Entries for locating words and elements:
— begin —
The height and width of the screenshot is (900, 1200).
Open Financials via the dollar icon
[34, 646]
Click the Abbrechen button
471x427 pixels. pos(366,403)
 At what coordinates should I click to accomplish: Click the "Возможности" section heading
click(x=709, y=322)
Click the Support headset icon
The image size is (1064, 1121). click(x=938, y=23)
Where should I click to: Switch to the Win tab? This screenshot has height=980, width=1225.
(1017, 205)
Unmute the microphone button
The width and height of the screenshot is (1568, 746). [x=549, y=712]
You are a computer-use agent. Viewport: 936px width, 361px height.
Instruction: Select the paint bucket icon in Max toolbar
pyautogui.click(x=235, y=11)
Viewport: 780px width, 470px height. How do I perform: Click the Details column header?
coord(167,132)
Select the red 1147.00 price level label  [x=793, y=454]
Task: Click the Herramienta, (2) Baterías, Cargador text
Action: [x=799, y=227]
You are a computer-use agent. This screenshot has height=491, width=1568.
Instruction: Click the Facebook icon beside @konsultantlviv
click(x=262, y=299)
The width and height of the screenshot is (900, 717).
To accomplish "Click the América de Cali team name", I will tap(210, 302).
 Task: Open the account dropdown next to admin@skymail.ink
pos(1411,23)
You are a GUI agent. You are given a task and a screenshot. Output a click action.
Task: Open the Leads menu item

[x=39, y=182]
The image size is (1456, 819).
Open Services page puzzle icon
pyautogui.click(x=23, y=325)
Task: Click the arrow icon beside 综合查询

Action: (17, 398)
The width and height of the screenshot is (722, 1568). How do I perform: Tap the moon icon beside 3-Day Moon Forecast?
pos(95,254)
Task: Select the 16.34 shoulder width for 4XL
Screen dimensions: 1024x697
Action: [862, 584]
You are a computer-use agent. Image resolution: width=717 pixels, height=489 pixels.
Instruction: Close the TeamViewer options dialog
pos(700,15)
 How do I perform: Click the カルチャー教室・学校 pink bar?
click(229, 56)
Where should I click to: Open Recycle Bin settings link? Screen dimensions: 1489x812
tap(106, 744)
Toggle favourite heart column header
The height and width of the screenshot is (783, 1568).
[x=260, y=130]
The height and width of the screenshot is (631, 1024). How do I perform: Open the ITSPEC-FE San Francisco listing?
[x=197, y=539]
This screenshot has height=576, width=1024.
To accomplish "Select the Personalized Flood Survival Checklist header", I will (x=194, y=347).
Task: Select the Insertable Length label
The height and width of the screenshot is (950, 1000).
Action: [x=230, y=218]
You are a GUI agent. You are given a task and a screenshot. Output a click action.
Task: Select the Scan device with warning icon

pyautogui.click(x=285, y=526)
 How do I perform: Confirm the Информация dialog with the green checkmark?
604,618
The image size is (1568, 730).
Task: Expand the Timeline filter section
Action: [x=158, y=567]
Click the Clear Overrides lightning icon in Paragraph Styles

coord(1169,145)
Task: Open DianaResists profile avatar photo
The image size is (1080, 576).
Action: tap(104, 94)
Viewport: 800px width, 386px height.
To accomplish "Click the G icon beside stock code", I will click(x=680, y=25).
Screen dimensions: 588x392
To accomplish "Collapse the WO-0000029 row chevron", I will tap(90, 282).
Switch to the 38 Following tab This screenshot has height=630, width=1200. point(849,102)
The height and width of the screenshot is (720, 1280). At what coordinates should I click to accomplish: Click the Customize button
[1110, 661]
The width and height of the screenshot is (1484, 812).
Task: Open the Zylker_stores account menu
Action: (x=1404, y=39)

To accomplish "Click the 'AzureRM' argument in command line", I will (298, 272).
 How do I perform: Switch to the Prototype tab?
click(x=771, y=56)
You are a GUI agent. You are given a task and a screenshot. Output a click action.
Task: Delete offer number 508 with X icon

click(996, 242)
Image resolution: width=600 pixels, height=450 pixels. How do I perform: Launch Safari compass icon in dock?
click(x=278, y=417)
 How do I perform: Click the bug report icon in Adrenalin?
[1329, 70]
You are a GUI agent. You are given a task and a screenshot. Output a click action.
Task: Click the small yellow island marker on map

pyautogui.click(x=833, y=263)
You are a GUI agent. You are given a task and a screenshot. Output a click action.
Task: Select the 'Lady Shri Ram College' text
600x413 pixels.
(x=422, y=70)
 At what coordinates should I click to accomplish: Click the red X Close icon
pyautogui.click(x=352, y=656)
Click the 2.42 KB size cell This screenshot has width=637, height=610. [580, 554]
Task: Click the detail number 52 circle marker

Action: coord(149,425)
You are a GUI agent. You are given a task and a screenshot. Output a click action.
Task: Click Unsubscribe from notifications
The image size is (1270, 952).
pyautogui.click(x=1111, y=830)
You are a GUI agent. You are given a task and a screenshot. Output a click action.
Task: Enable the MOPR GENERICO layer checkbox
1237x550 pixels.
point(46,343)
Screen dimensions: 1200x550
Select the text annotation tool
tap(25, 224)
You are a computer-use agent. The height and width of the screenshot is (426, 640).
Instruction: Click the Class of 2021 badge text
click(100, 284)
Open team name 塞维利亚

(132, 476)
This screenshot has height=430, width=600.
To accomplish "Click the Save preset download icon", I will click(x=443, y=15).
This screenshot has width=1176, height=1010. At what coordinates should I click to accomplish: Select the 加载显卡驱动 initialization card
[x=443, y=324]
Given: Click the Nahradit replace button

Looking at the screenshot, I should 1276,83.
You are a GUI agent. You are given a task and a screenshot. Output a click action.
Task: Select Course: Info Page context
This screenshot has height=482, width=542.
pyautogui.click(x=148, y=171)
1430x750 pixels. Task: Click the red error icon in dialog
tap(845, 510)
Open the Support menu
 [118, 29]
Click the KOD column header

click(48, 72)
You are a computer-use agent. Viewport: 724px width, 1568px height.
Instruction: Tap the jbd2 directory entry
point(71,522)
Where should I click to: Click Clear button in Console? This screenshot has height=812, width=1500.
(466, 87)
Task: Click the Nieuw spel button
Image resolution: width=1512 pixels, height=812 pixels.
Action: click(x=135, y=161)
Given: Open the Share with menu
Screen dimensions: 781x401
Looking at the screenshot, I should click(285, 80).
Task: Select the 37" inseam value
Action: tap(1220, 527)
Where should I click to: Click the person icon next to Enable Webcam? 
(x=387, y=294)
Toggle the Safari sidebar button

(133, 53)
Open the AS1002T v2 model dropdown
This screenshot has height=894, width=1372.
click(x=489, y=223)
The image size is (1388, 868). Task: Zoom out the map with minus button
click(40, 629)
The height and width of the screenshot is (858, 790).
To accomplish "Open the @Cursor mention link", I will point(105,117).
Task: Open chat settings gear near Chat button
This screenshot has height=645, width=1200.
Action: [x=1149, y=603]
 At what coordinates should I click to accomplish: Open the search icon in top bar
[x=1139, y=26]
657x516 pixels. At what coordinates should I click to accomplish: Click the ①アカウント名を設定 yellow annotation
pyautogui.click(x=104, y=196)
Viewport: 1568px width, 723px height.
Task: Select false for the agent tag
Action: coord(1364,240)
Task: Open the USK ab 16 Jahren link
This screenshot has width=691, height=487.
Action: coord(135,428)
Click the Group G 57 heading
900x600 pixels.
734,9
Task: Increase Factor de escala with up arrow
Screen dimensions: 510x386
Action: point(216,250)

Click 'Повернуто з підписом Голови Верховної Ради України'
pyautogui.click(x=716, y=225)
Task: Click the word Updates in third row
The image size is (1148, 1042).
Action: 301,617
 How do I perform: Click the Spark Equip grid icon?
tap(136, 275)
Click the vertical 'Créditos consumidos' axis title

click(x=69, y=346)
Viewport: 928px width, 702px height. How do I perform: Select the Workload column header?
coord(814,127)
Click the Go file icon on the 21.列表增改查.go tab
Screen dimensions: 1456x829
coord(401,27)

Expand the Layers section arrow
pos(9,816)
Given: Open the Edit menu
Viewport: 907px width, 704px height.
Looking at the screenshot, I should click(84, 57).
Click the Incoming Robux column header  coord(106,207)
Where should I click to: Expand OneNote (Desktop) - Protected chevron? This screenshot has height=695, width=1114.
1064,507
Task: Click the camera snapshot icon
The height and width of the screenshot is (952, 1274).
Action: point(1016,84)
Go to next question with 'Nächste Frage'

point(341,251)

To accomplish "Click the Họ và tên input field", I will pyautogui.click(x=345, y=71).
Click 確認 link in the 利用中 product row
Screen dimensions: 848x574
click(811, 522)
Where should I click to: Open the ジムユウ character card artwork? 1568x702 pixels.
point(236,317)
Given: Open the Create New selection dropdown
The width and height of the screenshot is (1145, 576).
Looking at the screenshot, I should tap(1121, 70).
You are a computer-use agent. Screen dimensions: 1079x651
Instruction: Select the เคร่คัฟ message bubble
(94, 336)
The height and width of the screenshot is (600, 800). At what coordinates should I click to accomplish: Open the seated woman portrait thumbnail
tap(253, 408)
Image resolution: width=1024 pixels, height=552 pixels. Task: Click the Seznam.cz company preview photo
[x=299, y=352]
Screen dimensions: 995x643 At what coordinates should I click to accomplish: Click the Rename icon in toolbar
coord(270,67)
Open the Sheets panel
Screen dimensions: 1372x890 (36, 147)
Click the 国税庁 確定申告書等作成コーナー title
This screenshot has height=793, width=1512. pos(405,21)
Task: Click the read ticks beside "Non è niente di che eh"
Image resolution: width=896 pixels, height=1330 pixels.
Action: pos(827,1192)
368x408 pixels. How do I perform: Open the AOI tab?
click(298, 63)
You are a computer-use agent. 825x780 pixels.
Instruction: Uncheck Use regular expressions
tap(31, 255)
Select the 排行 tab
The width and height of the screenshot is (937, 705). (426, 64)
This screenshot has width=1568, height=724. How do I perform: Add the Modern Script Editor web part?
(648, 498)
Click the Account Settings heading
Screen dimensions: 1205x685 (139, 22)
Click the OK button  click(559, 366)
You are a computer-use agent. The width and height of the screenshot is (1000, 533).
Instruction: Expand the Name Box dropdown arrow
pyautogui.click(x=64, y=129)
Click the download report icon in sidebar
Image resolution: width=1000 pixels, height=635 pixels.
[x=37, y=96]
— end —
**SET PROBLEM:** Repeat the lines of the entries above word for word, starting with the line that contains "You are a computer-use agent. Viewport: 724px" and going on through the line that contains "coord(814,127)".

**REPLY:**
You are a computer-use agent. Viewport: 724px width, 1568px height.
Instruction: Tap the jbd2 directory entry
point(71,522)
Where should I click to: Click Clear button in Console? This screenshot has height=812, width=1500.
(466, 87)
Task: Click the Nieuw spel button
Image resolution: width=1512 pixels, height=812 pixels.
Action: click(x=135, y=161)
Given: Open the Share with menu
Screen dimensions: 781x401
Looking at the screenshot, I should click(285, 80).
Task: Select the 37" inseam value
Action: tap(1220, 527)
Where should I click to: Click the person icon next to Enable Webcam? 
(x=387, y=294)
Toggle the Safari sidebar button

(133, 53)
Open the AS1002T v2 model dropdown
This screenshot has height=894, width=1372.
click(x=489, y=223)
The image size is (1388, 868). Task: Zoom out the map with minus button
click(40, 629)
The height and width of the screenshot is (858, 790).
To accomplish "Open the @Cursor mention link", I will point(105,117).
Task: Open chat settings gear near Chat button
This screenshot has height=645, width=1200.
Action: [x=1149, y=603]
 At what coordinates should I click to accomplish: Open the search icon in top bar
[x=1139, y=26]
657x516 pixels. At what coordinates should I click to accomplish: Click the ①アカウント名を設定 yellow annotation
pyautogui.click(x=104, y=196)
Viewport: 1568px width, 723px height.
Task: Select false for the agent tag
Action: coord(1364,240)
Task: Open the USK ab 16 Jahren link
This screenshot has width=691, height=487.
Action: coord(135,428)
Click the Group G 57 heading
900x600 pixels.
734,9
Task: Increase Factor de escala with up arrow
Screen dimensions: 510x386
Action: point(216,250)

Click 'Повернуто з підписом Голови Верховної Ради України'
pyautogui.click(x=716, y=225)
Task: Click the word Updates in third row
The image size is (1148, 1042).
Action: 301,617
 How do I perform: Click the Spark Equip grid icon?
tap(136, 275)
Click the vertical 'Créditos consumidos' axis title

click(x=69, y=346)
Viewport: 928px width, 702px height. How do I perform: Select the Workload column header?
coord(814,127)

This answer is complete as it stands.